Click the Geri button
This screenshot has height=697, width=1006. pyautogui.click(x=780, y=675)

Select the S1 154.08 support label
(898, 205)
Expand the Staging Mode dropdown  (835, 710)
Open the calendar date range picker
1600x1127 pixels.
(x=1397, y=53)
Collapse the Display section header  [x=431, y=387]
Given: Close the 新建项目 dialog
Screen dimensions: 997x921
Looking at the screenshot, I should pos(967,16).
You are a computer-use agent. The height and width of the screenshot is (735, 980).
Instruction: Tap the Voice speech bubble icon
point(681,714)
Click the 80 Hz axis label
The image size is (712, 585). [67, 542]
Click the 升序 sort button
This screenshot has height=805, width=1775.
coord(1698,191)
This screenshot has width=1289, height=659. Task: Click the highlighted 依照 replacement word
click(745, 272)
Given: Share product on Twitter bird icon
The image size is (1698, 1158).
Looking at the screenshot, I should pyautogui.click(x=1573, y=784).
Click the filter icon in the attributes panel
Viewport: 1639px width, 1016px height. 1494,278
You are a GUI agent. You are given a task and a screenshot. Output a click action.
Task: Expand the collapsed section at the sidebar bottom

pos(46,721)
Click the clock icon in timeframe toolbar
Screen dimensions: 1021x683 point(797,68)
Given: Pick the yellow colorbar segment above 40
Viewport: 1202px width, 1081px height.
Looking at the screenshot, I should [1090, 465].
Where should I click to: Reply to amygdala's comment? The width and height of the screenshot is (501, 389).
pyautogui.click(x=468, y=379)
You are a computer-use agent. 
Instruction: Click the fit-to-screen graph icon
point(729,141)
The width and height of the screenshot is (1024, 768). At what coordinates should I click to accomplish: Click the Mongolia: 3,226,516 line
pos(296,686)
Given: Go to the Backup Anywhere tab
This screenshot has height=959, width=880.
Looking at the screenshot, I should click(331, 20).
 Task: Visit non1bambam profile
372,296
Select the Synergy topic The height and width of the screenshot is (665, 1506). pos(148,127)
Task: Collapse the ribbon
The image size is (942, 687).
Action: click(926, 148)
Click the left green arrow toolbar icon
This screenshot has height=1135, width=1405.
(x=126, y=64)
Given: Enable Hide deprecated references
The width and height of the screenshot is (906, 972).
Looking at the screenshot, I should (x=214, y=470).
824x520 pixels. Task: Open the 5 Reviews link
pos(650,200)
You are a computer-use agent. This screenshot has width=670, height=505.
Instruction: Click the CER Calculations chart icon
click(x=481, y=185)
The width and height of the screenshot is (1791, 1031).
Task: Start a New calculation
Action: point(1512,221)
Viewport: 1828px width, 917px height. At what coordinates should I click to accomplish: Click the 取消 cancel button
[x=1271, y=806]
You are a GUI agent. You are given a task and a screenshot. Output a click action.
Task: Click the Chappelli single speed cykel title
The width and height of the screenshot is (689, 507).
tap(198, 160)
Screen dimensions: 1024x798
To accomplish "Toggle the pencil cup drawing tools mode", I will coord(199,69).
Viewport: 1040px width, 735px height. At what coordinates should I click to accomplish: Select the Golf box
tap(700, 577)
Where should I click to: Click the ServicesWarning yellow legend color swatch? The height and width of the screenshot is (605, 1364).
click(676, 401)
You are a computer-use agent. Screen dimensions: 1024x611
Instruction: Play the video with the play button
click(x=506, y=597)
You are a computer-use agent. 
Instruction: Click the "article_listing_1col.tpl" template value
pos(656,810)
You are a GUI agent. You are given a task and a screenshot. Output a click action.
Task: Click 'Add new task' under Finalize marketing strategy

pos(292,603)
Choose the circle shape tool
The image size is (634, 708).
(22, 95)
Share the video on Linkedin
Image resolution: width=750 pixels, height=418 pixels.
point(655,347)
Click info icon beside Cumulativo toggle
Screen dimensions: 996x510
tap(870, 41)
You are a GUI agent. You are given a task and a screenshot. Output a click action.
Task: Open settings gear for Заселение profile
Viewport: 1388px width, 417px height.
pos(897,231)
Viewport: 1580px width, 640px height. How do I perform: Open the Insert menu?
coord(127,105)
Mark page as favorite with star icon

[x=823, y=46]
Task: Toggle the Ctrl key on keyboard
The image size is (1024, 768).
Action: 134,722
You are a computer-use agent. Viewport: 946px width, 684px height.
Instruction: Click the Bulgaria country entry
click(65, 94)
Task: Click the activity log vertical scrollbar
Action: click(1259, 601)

---+---

WHAT IS NEEDED
Your answer must be every record above, set down exactly as written.

TASK OUTPUT
Click the Geri button
This screenshot has height=697, width=1006. pyautogui.click(x=780, y=675)

Select the S1 154.08 support label
(898, 205)
Expand the Staging Mode dropdown  (835, 710)
Open the calendar date range picker
1600x1127 pixels.
(x=1397, y=53)
Collapse the Display section header  [x=431, y=387]
Given: Close the 新建项目 dialog
Screen dimensions: 997x921
Looking at the screenshot, I should pos(967,16).
You are a computer-use agent. The height and width of the screenshot is (735, 980).
Instruction: Tap the Voice speech bubble icon
point(681,714)
Click the 80 Hz axis label
The image size is (712, 585). [67, 542]
Click the 升序 sort button
This screenshot has height=805, width=1775.
coord(1698,191)
This screenshot has width=1289, height=659. Task: Click the highlighted 依照 replacement word
click(745, 272)
Given: Share product on Twitter bird icon
The image size is (1698, 1158).
Looking at the screenshot, I should pyautogui.click(x=1573, y=784).
Click the filter icon in the attributes panel
Viewport: 1639px width, 1016px height. 1494,278
You are a GUI agent. You are given a task and a screenshot. Output a click action.
Task: Expand the collapsed section at the sidebar bottom

pos(46,721)
Click the clock icon in timeframe toolbar
Screen dimensions: 1021x683 point(797,68)
Given: Pick the yellow colorbar segment above 40
Viewport: 1202px width, 1081px height.
Looking at the screenshot, I should [1090, 465].
Where should I click to: Reply to amygdala's comment? The width and height of the screenshot is (501, 389).
pyautogui.click(x=468, y=379)
You are a computer-use agent. 
Instruction: Click the fit-to-screen graph icon
point(729,141)
The width and height of the screenshot is (1024, 768). At what coordinates should I click to accomplish: Click the Mongolia: 3,226,516 line
pos(296,686)
Given: Go to the Backup Anywhere tab
This screenshot has height=959, width=880.
Looking at the screenshot, I should click(331, 20).
 Task: Visit non1bambam profile
372,296
Select the Synergy topic The height and width of the screenshot is (665, 1506). pos(148,127)
Task: Collapse the ribbon
The image size is (942, 687).
Action: click(926, 148)
Click the left green arrow toolbar icon
This screenshot has height=1135, width=1405.
(x=126, y=64)
Given: Enable Hide deprecated references
The width and height of the screenshot is (906, 972).
Looking at the screenshot, I should (x=214, y=470).
824x520 pixels. Task: Open the 5 Reviews link
pos(650,200)
You are a computer-use agent. This screenshot has width=670, height=505.
Instruction: Click the CER Calculations chart icon
click(x=481, y=185)
The width and height of the screenshot is (1791, 1031).
Task: Start a New calculation
Action: point(1512,221)
Viewport: 1828px width, 917px height. At what coordinates should I click to accomplish: Click the 取消 cancel button
[x=1271, y=806]
You are a GUI agent. You are given a task and a screenshot. Output a click action.
Task: Click the Chappelli single speed cykel title
The width and height of the screenshot is (689, 507).
tap(198, 160)
Screen dimensions: 1024x798
To accomplish "Toggle the pencil cup drawing tools mode", I will coord(199,69).
Viewport: 1040px width, 735px height. At what coordinates should I click to accomplish: Select the Golf box
tap(700, 577)
Where should I click to: Click the ServicesWarning yellow legend color swatch? The height and width of the screenshot is (605, 1364).
click(676, 401)
You are a computer-use agent. Screen dimensions: 1024x611
Instruction: Play the video with the play button
click(x=506, y=597)
You are a computer-use agent. 
Instruction: Click the "article_listing_1col.tpl" template value
pos(656,810)
You are a GUI agent. You are given a task and a screenshot. Output a click action.
Task: Click 'Add new task' under Finalize marketing strategy

pos(292,603)
Choose the circle shape tool
The image size is (634, 708).
(22, 95)
Share the video on Linkedin
Image resolution: width=750 pixels, height=418 pixels.
point(655,347)
Click info icon beside Cumulativo toggle
Screen dimensions: 996x510
tap(870, 41)
You are a GUI agent. You are given a task and a screenshot. Output a click action.
Task: Open settings gear for Заселение profile
Viewport: 1388px width, 417px height.
pos(897,231)
Viewport: 1580px width, 640px height. How do I perform: Open the Insert menu?
coord(127,105)
Mark page as favorite with star icon

[x=823, y=46]
Task: Toggle the Ctrl key on keyboard
The image size is (1024, 768).
Action: 134,722
You are a computer-use agent. Viewport: 946px width, 684px height.
Instruction: Click the Bulgaria country entry
click(65, 94)
Task: Click the activity log vertical scrollbar
Action: click(1259, 601)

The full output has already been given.